Radio Australia | ABC [extracts]
AUSTRALIA'S RESOURCES BOOM is employing record numbers of highly-trained Papua New Guineans fuelling a growing PNG expatriate community earning high-wages.
And Papua New Guineans have such a good reputation they are getting promoted faster than their Australian counterparts.
Latest estimates suggest up to 3,000 skilled Papua New Guineans have moved to Australia.
Dr Ben Imbun (pictured), a senior lecturer in the School of Management at the University of Western Sydney has been tracking their movements.
He told the ABC’s Jemima Garrett that low wages in PNG are adding to the incentives to join the brain-drain.
“They are doing blue collar workers to white collar managerial supervisory, mine geologists, engineers, so anything within that range, any job,” Dr Imbun said.
“They are paid a lot a year in terms of comparing with what they get up there [in Papua New Guinea]. They get a third of what an expatriate Australian or American or Canadian get up there. So when they have been trickling down and moving here they realise that they are paid as equal as anybody else.”
Dr Imbun believes this would average around $120,000 a year, and says Papua New Guineans tend to get faster promotion than their Australian counterparts.
“The ones coming here are skilled and have worked in some of the quite established mines in Papua New Guinea and have a vast accumulation of experience…. Up in PNG they are more generic or they are able to do everything.”
Dr Imbun said he was surprised that the ‘brain drain’ from PNG had not been noticed by the politicians.
“My opinion is that they do not sit down to prioritise what's really happening, that's why a lot of the countrymen and women are here in Australia doing all these things, but it hasn’t hit [the politicians] yet
I agree with you Jeff Febi.
My concern with brain drain is in the area of academia.
Ben Imbun himself is a good example of a qualified Papua New Guinean who now teaches in an Australian University.
Over the years many experienced lecturers have left the University of PNG for better opportunities and, though this is worrying, we cannot blame them.
We need qualified people to teach at our Universities but they need to be supported with the resources to not only teach but also to conduct sound research that can be published in their respective academic fields of interest.
Posted by: Fiona Hukula | 09 November 2012 at 10:16 PM
Brain drain has both advantages and disadvantages.
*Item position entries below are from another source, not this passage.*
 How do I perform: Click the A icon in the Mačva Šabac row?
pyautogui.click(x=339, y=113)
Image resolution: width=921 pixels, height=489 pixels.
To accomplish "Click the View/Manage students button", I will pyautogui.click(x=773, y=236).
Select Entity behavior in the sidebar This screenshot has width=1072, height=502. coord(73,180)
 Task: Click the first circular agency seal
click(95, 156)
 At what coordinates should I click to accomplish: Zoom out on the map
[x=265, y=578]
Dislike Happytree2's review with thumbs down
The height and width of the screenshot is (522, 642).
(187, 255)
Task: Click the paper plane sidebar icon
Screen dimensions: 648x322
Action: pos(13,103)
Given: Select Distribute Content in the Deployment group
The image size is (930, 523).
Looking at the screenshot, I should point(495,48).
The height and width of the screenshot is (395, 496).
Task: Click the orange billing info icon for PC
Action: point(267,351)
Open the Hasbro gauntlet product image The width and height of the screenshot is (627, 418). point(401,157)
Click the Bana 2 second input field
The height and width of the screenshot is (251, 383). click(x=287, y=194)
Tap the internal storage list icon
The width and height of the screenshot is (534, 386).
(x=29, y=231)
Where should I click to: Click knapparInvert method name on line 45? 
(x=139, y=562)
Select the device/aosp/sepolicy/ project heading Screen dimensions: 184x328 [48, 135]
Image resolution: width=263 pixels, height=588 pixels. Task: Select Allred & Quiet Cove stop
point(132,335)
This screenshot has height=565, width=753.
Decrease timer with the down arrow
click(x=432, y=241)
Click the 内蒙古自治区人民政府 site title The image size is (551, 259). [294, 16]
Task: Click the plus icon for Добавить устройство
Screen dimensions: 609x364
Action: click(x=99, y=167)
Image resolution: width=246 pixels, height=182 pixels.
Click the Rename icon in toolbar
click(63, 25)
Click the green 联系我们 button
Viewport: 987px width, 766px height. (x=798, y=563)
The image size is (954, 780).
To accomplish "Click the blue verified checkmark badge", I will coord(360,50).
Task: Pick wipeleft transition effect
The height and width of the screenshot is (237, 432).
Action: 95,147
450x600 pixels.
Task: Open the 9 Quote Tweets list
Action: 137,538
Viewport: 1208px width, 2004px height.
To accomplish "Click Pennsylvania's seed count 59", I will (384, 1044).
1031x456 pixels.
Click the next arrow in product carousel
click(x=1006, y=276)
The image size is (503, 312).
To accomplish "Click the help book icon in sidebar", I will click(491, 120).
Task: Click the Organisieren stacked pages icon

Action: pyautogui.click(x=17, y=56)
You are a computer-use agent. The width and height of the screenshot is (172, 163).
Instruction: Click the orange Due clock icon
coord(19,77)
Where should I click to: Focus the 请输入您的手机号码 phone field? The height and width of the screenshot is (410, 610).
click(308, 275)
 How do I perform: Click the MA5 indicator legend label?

The good thing is being paid higher wages and sending money to relatives in PNG, greatly boosting the local economy.
On the hand, very soon public and private sectors in PNG will run out of skilled labour. The PNG economy will be at a disadvantage.
Posted by: Gigil Marme | 09 November 2012 at 07:10 PM
We become like the Chinese and the Filipinos. Move there earn more money and support our families back in the villages.
Researchers need to do research on remittance and it's significance to the PNG economy.
Posted by: Bernard Yegiora | 02 November 2012 at 10:51 PM
Well, the PNG government should think seriously about this before all our educated brains start migrating seeking better living conditions and pay packages.
With the rising prices of goods and services etc in PNG, this is an opportunity to be employed overseas.
Posted by: George Kuias | 02 November 2012 at 03:00 PM
This should be a challenge to the PNG politicians, who should look into in improving services and creating more job opportunities with attractive packages.
In such a way, skilled and knowledgeable PNGeans will not search for greener pastures in Aussie,NZ or elsewhere, instead they will remain and develop PNG.
Posted by: M Girey | 02 November 2012 at 11:11 AM
There is a big community in Western Australia.
Jimmy Drekore went down there a year ago to visit some of them and came back with a container load of hand-me down-goods for the Kundiawa General Hospital.
Good to see more Papua New Guineans moving down South because of their skills and knowledge rather then as boat people.
Posted by: Bernard Yegiora | 01 November 2012 at 05:32 PM
I agree with Jeff. I think this is a healthy thing. If Australians are allowed to work in PNG why not the other way around.
With careful controls and a loosening of the Australian visa hoops it might help do for the PNG relationship what Bob Carr and our government seems uninterested in doing.
Posted by: Phil Fitzpatrick | 01 November 2012 at 08:14 AM
I wouldn't worry much many a leaving for Australia except for in the the fields of health and education.
Many send money back to their relatives regularly and this is a real positive.
Also, job spaces are made availabe for many more coming out of our seemingly ever failing education system...so the government only needs to improve and build our education system to educate more and more people to send out to the world.